A GTF file I have downloaded from iGenome contains a "tss_id" attribute.
I suspect this is to match different annotated feature based on the fact that they are relative to a same transcript, i.e. the transcript they relate to come from a same transcription start site (TSS). Am I correct?
How is this attribute determined? Where does it come from?
Is there some TSS database somewhere in which these tss_id are used ?
tss_id (and p_id, or protein id) are required by the cuffdiff program to perform all the differential splicing/coding contrasts. I have not seen they used anywhere else ever.
It is possible to assign tss_id to a GTF file. All transcripts of a given gene having the same start position of their first exon should be assigned the same tss_id.
Similarly, all transcripts having the same coding sequence (though different UTR) should be assigned the same p_id.
Genomes from iGenomes already have tss_id and p_id assigned that follow these guides. There is no external source of additional information. I have asked Illumina how they assign them and they declined to answer.
For your pleasure, I have developed an Rscript, cuffdiff_gtf_attributes, which does this, and have tested it with Ensembl GTF. The modified GTF files allow me to perform differential isoform and protein detection with cuffdiff.
Thanks for clarifying what tss_id and p_id correspond to and for the potentially useful script.
You say that a given tss_id refers to a same start position of the first exon.
In the particular case of C. elegans, many genes are subject to trans-splicing: the 5' end of the transcript is replaced by an RNA coming from somewhere else (see http://wormbook.org/chapters/www_transsplicingoperons/transsplicingoperons.html). The transcription start site can therefore be upstream of the first exon. I don't know if the gtf files from illumina take the real TSS (when it is known) or the starting position of the first exon when they attribute a tss_id.
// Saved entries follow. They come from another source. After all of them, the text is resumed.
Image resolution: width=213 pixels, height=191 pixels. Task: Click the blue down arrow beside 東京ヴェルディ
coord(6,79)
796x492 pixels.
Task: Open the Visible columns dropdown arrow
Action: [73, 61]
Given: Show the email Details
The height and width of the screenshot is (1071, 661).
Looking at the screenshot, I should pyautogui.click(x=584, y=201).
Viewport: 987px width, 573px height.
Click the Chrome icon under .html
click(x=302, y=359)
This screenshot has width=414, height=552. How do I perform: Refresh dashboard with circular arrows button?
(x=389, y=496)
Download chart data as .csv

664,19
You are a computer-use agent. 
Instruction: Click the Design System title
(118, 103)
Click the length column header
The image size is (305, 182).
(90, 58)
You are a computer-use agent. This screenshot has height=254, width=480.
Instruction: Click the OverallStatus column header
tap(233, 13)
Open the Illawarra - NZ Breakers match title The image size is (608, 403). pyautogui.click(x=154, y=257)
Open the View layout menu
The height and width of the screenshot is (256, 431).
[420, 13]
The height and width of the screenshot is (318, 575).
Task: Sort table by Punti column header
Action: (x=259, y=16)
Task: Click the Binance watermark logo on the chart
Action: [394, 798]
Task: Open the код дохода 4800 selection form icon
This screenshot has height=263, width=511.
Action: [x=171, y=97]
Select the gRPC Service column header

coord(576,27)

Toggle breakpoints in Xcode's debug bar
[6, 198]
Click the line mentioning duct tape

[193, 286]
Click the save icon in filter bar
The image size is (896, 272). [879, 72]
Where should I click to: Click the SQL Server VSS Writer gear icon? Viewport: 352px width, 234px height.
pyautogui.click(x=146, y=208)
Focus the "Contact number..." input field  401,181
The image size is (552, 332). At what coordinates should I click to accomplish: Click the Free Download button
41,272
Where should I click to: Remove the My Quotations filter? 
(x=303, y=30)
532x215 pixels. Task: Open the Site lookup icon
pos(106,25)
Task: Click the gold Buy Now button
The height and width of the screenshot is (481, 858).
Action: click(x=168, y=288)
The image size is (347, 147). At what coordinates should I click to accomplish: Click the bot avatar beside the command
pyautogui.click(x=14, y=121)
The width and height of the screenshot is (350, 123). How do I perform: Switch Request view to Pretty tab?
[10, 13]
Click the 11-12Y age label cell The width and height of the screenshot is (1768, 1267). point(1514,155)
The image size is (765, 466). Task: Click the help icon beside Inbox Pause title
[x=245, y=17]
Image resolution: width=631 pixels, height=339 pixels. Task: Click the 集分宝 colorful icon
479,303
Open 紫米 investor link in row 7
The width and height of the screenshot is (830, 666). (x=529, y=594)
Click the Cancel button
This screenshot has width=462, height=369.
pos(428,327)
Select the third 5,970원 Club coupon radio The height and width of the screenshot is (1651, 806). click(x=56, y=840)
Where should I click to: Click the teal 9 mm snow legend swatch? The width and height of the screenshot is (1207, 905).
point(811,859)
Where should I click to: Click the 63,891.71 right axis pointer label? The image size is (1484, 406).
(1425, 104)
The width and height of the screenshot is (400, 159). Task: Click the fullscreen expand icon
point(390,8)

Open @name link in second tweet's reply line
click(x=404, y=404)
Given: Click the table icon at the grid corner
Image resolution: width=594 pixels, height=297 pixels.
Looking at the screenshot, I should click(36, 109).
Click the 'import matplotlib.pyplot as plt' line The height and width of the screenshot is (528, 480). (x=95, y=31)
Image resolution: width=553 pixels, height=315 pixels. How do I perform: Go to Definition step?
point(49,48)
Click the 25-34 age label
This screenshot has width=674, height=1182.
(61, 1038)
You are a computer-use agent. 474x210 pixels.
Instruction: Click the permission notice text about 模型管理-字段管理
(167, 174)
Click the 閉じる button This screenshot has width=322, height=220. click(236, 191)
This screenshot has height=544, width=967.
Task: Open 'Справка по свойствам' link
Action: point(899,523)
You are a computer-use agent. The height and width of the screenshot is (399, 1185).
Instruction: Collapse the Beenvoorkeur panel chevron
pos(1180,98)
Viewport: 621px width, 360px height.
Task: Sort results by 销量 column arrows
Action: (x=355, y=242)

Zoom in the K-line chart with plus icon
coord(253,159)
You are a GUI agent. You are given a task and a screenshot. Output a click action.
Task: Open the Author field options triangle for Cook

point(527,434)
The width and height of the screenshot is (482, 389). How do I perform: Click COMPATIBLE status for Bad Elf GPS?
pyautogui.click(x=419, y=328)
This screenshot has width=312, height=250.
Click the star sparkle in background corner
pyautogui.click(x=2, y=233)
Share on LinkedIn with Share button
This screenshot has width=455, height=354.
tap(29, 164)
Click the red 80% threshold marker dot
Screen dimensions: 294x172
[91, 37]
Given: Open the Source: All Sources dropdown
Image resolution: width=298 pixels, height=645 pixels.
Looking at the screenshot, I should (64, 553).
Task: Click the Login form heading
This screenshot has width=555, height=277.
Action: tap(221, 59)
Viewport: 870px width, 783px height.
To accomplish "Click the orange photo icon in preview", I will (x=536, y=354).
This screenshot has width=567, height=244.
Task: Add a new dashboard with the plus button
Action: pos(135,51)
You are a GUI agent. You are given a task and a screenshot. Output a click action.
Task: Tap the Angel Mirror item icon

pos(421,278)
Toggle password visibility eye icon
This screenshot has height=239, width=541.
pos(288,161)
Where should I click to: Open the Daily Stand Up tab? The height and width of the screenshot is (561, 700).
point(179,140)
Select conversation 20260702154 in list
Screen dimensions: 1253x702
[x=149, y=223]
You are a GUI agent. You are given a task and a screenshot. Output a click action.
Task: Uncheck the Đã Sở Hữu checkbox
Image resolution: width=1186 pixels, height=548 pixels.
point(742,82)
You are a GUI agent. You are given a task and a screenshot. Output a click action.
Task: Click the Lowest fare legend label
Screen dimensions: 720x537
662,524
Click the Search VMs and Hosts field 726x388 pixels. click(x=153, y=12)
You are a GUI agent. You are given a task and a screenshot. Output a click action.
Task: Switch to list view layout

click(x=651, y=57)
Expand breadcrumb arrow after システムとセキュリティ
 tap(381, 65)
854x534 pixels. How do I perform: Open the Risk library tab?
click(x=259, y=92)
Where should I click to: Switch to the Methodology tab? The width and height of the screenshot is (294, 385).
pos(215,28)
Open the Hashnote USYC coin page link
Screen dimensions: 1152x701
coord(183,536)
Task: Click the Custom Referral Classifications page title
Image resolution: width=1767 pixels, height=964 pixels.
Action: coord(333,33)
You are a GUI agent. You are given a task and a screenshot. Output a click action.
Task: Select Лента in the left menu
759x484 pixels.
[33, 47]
This comes from and is only needed by the cufflinks suite of programs. You can take any GTF file without these and add them with cuffcompare. If you don't need to use cufflinks then completely ignore the tss_id.
Thanks for clarifying what tss_id and p_id correspond to and for the potentially useful script.
You say that a given tss_id refers to a same start position of the first exon. In the particular case of C. elegans, many genes are subject to trans-splicing: the 5' end of the transcript is replaced by an RNA coming from somewhere else (see http://wormbook.org/chapters/www_transsplicingoperons/transsplicingoperons.html). The transcription start site can therefore be upstream of the first exon. I don't know if the gtf files from illumina take the real TSS (when it is known) or the starting position of the first exon when they attribute a tss_id.
I do not think GTF provides specifically for representing trans-splicing at all.